Vectors

The following covers available vector model configuration options.

path

  1. path: string

Sets the path for a vectors model. When using a transformers/sentence-transformers model, this can be any model on the Hugging Face Hub or a local file path. Otherwise, it must be a local file path to a word embeddings model.

defaults

  1. defaults: boolean

Uses default vector model path when enabled (default setting is True) and path is not provided. See this link for an example.

method

  1. method: transformers|sentence-transformers|llama.cpp|litellm|external|words

Embeddings method to use. If the method is not provided, it is inferred using the path.

sentence-transformers, llama.cpp, litellm and words require the vectors extras package to be installed.

transformers

Builds embeddings using a transformers model. While this can be any transformers model, it works best with models trained to build embeddings.

Both mean and cls pooling are supported and automatically inferred from the model. The pooling method can be overwritten by changing the method from transformers to meanpooling or clspooling respectively.

Setting maxlength to True enables truncating inputs to the max_seq_length. Setting maxlength to an integer will truncate inputs to that value. When omitted (default), the maxlength will be set to either the model or tokenizer maxlength.

sentence-transformers

Same as transformers but loads models with the sentence-transformers library.

llama.cpp

Builds embeddings using a llama.cpp model. Supports both local and remote GGUF paths on the HF Hub.

litellm

Builds embeddings using a LiteLLM model. See the LiteLLM documentation for the options available with LiteLLM models.

words

Builds embeddings using a word embeddings model. Transformers models are the preferred vector backend in most cases. Word embeddings models may be deprecated in the future.

storevectors

  1. storevectors: boolean

Enables copying of a vectors model set in path into the embeddings models output directory on save. This option enables a fully encapsulated index with no external file dependencies.

pca

  1. pca: int

Removes n principal components from generated embeddings. When enabled, a TruncatedSVD model is built to help with dimensionality reduction. After pooling of vectors creates a single embedding, this method is applied.

external

Embeddings are created via an external model or API. Requires setting the transform parameter to a function that translates data into embeddings.

transform

  1. transform: function

When method is external, this function transforms input content into embeddings. The input to this function is a list of data. This method must return either a numpy array or list of numpy arrays.

gpu

  1. gpu: boolean|int|string|device

Set the target device. Supports true/false, device id, device string and torch device instance. This is automatically derived if omitted.

batch

  1. batch: int

Sets the transform batch size. This parameter controls how input streams are chunked and vectorized.

encodebatch

  1. encodebatch: int

Sets the encode batch size. This parameter controls the underlying vector model batch size. This often corresponds to a GPU batch size, which controls GPU memory usage.

dimensionality

  1. dimensionality: int

Enables truncation of vectors to this dimensionality. This is only useful for models trained to store more important information in earlier dimensions such as Matryoshka Representation Learning (MRL).

quantize

  1. quantize: int|boolean

Enables scalar vector quantization at the specified precision.
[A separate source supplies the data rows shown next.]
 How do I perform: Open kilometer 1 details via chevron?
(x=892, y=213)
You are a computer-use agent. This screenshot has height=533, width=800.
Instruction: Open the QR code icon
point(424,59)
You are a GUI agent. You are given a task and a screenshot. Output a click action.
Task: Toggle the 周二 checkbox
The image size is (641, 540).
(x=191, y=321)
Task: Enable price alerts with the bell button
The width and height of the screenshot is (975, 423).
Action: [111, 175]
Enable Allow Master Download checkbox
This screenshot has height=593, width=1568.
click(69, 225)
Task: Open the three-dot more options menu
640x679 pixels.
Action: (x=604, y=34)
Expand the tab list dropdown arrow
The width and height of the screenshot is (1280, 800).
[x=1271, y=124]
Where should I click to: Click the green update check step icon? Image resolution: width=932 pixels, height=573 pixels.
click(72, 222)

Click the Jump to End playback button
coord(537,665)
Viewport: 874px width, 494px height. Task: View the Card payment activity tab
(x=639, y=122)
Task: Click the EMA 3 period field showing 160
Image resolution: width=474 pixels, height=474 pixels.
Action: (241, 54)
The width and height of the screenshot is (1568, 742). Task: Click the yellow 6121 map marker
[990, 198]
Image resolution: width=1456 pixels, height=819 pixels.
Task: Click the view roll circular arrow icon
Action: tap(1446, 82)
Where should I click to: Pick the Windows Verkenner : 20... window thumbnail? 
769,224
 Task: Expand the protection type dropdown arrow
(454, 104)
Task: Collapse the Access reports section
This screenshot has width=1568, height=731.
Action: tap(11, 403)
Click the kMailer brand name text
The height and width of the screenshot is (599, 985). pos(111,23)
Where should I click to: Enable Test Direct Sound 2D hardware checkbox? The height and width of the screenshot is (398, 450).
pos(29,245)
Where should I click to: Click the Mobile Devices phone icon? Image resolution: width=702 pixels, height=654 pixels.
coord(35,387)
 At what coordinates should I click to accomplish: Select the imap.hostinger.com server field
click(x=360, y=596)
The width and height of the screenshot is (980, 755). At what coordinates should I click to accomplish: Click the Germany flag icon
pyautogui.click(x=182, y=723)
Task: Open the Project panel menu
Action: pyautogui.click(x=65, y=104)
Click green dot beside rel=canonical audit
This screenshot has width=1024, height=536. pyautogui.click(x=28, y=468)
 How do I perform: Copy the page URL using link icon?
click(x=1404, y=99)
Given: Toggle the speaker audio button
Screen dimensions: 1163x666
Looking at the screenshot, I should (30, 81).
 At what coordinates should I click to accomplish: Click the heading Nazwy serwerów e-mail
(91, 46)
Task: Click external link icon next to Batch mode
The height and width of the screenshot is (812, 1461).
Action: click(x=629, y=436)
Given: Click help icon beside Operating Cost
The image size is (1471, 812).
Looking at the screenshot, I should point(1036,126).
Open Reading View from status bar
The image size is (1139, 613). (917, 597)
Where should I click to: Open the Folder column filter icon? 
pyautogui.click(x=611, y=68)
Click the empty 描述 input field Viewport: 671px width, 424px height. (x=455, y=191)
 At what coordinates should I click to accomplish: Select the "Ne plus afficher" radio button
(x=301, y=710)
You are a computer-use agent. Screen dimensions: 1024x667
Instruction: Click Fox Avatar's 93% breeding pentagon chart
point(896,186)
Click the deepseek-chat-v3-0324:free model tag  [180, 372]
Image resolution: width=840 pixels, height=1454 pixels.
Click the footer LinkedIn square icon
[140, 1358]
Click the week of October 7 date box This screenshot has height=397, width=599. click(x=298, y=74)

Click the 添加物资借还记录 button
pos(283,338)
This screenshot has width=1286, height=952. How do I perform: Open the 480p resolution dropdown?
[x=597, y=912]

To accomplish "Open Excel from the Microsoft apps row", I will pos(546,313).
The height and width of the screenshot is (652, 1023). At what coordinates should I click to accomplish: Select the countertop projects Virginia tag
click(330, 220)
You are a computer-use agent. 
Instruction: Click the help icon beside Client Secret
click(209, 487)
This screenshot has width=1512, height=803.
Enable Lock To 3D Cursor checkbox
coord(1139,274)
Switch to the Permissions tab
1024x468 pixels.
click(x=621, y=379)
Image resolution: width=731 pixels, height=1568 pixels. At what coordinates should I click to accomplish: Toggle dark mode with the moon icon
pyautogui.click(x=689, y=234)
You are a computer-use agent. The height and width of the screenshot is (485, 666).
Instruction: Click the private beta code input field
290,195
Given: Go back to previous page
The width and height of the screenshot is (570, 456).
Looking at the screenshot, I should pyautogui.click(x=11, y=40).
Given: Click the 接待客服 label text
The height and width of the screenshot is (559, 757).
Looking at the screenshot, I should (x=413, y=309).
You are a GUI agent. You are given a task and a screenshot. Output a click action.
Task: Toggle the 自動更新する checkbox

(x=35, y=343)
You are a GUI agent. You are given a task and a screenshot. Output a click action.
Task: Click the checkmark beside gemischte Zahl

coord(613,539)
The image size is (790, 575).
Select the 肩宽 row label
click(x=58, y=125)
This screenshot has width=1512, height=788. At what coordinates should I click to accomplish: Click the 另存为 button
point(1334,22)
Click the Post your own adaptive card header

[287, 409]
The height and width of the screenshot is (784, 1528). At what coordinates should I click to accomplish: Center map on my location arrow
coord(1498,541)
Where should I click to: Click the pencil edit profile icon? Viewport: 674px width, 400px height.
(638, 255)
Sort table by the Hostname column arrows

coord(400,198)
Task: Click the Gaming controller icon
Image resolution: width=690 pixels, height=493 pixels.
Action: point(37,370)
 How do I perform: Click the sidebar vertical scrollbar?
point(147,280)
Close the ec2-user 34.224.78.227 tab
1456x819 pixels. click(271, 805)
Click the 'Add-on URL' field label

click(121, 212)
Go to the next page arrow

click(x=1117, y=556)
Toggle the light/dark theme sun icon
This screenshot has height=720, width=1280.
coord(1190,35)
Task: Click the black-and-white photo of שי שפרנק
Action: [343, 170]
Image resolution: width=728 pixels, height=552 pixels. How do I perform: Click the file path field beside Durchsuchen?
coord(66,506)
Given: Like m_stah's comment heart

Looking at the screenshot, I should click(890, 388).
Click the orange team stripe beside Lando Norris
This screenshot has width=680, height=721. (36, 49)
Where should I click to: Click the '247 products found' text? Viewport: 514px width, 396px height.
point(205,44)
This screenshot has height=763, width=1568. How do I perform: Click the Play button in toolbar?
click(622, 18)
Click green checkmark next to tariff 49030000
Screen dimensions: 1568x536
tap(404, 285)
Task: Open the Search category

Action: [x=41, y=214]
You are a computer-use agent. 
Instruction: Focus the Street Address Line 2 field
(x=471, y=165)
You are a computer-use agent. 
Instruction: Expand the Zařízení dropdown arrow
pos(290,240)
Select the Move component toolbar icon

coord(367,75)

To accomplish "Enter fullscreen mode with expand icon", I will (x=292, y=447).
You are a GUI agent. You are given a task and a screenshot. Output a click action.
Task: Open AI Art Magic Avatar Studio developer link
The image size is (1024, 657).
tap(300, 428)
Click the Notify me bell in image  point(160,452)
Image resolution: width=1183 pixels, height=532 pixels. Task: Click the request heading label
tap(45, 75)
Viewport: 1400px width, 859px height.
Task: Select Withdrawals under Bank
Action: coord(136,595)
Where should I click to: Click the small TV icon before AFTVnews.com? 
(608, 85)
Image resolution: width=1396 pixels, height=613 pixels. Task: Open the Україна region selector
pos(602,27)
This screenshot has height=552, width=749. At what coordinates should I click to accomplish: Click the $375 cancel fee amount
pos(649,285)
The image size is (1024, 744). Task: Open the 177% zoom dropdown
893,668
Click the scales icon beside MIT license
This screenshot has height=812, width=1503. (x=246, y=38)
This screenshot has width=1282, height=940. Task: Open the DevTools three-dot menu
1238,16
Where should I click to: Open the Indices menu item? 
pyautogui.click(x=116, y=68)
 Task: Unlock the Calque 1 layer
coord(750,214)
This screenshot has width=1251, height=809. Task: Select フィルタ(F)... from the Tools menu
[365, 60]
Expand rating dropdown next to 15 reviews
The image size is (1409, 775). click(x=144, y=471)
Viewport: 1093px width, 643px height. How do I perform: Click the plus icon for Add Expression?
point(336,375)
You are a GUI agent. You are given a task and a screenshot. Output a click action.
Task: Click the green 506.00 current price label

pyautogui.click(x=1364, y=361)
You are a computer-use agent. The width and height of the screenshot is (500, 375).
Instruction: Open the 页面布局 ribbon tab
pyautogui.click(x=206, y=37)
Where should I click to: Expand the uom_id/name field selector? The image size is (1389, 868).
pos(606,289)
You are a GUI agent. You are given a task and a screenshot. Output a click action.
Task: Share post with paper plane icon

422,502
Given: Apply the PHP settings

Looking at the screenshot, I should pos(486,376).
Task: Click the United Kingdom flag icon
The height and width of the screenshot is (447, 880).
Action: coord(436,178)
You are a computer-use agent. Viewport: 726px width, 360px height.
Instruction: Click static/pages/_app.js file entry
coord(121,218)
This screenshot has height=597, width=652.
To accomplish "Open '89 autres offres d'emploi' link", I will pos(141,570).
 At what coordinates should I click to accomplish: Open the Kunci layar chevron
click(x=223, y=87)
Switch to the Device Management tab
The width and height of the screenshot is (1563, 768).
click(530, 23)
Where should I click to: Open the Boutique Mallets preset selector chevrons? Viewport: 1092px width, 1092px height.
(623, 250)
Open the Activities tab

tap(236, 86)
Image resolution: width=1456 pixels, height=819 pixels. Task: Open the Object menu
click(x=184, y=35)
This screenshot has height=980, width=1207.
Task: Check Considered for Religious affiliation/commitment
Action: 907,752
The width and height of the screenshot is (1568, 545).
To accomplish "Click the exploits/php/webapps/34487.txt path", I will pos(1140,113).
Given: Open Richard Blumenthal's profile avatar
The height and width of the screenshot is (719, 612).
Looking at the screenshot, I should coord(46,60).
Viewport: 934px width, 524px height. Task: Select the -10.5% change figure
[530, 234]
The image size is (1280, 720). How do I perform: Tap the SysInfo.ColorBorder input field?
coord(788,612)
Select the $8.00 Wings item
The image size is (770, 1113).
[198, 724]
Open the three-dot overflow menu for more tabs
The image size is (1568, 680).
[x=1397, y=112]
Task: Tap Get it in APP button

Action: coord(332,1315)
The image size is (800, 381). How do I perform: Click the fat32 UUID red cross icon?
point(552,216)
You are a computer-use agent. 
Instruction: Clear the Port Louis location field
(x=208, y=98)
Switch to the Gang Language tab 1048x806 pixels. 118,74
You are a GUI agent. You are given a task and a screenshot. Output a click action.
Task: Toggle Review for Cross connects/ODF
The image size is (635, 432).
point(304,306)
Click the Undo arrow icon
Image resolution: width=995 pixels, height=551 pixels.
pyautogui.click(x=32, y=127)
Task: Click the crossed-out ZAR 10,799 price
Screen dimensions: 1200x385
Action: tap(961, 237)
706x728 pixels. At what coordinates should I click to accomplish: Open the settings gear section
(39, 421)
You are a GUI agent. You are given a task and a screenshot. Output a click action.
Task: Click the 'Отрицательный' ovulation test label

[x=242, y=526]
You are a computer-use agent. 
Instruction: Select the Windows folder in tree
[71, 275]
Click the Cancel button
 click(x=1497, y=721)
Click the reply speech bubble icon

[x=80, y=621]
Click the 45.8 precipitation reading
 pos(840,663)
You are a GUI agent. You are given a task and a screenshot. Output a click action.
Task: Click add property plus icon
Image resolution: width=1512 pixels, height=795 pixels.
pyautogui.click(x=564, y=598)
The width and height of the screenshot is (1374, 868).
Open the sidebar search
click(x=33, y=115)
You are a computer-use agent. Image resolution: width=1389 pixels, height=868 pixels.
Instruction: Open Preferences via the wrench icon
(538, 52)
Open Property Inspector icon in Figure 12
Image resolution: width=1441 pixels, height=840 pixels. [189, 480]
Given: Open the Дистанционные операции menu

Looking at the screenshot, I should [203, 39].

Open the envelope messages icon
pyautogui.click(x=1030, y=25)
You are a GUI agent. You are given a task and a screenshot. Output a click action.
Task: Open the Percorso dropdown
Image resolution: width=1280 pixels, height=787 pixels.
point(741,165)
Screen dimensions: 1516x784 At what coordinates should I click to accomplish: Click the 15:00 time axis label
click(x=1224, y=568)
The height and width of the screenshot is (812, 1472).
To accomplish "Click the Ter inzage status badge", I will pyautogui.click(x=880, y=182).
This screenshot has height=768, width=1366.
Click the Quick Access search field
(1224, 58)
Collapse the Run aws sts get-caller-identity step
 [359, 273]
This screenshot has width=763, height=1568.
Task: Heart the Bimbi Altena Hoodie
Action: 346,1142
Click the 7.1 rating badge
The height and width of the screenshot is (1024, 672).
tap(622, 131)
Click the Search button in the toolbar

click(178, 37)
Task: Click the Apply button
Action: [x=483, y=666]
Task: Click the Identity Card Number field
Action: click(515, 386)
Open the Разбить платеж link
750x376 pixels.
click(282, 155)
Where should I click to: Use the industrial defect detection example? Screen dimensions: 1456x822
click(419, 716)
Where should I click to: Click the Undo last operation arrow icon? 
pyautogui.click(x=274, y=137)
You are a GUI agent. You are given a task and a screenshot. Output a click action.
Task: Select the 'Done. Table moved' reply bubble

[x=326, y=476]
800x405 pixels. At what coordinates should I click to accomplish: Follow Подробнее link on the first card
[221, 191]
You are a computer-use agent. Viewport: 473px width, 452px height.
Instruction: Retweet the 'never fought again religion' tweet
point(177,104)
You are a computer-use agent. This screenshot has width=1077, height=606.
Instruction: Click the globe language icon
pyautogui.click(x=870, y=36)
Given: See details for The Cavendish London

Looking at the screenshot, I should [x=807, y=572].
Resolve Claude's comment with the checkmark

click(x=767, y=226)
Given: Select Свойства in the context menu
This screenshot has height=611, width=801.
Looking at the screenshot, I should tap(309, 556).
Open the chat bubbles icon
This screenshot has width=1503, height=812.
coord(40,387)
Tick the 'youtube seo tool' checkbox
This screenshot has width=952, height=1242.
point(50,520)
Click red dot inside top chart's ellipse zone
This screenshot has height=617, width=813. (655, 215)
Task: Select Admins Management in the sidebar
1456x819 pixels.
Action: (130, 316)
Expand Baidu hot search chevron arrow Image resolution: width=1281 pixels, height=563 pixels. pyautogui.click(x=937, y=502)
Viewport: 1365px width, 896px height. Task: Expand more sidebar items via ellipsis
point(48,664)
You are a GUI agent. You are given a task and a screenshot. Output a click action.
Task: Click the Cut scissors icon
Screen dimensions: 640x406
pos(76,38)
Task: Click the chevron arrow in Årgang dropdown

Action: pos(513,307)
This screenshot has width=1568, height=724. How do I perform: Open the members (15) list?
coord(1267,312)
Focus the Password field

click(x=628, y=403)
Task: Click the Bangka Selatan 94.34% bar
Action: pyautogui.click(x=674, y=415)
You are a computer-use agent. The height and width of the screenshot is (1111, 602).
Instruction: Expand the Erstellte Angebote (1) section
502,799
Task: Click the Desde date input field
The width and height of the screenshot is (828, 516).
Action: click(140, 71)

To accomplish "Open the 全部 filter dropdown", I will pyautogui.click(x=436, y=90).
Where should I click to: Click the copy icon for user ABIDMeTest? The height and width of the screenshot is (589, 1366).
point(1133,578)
Supports 1-bit through 8-bit quantization. Scalar quantization transforms continuous floating point values to discrete unsigned integers. Only the faiss, numpy and torch ANN backends support storing these vectors.

This parameter supports booleans for backwards compatability. When set to true/false, this flag sets faiss.quantize.

In addition to vector-level quantization, some ANN backends have the ability to quantize vectors at the storage layer. See the ANN configuration options for more.

instructions

  1. instructions:
  2. query: prefix for queries
  3. data: prefix for indexing

Instruction-based models use prefixes to modify how embeddings are computed. This is especially useful with asymmetric search, which is when the query and indexed data are of vastly different lengths. In other words, short queries with long documents.

E5-base is an example of a model that accepts instructions. It takes query: and passage: prefixes and uses those to generate embeddings that work well for asymmetric search.

models

  1. models: dict

Loads and stores vector models in this cache. This is primarily used with subindexes but can be set on any embeddings instance. This prevents the same model from being loaded multiple times when working with multiple embeddings instances.

tokenize

  1. tokenize: boolean

Enables string tokenization (defaults to false). This method applies tokenization rules that only work with English language text. It’s not recommended for use with recent vector models.

vectors

  1. vectors: dict

Passes these additional parameters to the underlying vector model.